For all the talk about Americans having a do-it-yourself culture for financial services that assumption is just plain wrong. Most Americans like Indians have no clue where to invest and don’t have the long term disciple for personal finance. Americans love houses and cars. Indians love insurance and gold.
So back to India. In the 4 years we have run MProfit, there are 3 general buckets of potential consumers that visit our site or call us. 1. Looking for tips/signals 2. Technical analysis 3. Portfolio management tool. The first group has been misled thinking that tips or trading signals actually work, they work till they stop working. I could go on and on about them but I’ll spare you the rant. Group two are investors that are putting some thought into their trading/investing style and a group we don’t target as there are many tools already available.

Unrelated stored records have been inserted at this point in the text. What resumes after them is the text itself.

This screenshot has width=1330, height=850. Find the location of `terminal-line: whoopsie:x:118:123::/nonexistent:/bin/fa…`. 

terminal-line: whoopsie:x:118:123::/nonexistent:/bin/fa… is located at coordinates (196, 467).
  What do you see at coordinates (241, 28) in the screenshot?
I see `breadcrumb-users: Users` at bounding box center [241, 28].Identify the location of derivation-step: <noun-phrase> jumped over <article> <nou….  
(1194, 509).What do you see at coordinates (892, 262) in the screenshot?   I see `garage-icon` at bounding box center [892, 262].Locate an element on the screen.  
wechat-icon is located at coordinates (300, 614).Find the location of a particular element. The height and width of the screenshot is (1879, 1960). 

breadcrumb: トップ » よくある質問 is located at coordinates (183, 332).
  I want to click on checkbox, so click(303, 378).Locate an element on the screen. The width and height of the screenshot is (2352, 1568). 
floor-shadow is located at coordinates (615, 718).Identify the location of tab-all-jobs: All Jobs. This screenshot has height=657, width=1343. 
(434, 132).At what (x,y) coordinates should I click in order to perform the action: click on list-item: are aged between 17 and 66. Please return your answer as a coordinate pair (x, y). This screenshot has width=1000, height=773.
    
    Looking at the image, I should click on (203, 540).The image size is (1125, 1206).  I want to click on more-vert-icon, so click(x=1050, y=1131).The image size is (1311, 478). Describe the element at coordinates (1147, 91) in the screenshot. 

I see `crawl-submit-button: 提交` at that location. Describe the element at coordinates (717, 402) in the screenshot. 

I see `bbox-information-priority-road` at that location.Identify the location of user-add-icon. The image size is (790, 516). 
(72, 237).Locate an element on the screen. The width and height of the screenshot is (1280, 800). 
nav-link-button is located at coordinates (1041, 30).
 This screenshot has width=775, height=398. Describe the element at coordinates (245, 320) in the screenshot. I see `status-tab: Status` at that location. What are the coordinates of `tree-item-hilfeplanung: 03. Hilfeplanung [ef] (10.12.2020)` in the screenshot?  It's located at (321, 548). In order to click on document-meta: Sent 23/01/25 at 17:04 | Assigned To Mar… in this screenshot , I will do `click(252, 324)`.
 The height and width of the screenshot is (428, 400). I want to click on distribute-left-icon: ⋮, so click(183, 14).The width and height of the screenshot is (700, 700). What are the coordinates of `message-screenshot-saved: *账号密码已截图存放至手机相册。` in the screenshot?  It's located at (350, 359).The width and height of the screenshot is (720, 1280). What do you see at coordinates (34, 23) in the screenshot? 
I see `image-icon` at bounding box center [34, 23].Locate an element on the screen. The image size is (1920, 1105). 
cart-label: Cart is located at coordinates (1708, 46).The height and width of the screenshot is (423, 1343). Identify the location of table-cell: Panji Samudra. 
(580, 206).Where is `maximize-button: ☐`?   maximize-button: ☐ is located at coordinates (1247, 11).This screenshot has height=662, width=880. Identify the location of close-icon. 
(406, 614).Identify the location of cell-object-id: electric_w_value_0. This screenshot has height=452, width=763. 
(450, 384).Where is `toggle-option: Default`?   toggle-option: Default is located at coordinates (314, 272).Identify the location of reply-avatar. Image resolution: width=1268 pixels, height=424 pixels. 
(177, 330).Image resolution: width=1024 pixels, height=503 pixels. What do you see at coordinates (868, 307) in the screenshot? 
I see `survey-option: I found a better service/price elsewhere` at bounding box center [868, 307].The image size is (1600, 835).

Group three is where we spend the bulk of our time and really try to understand what customer wants. We do have a segment of our customers that use MProfit and crave it, but it’s a small segment. And, that’s the trap that many personal finance startups face – a revenue generating product with limited appeal. We are still trying to create a product that has mass market appeal which people need like oxygen and willing to pay for.
No doubt the market is brutal but I still think around the world, no one has cracked the product/market fit for a comprehensive personal finance tool. A startup’s sole purpose is to figure out the market and create a product for it. The question is whether the need for such a tool exists or is it just a mirage?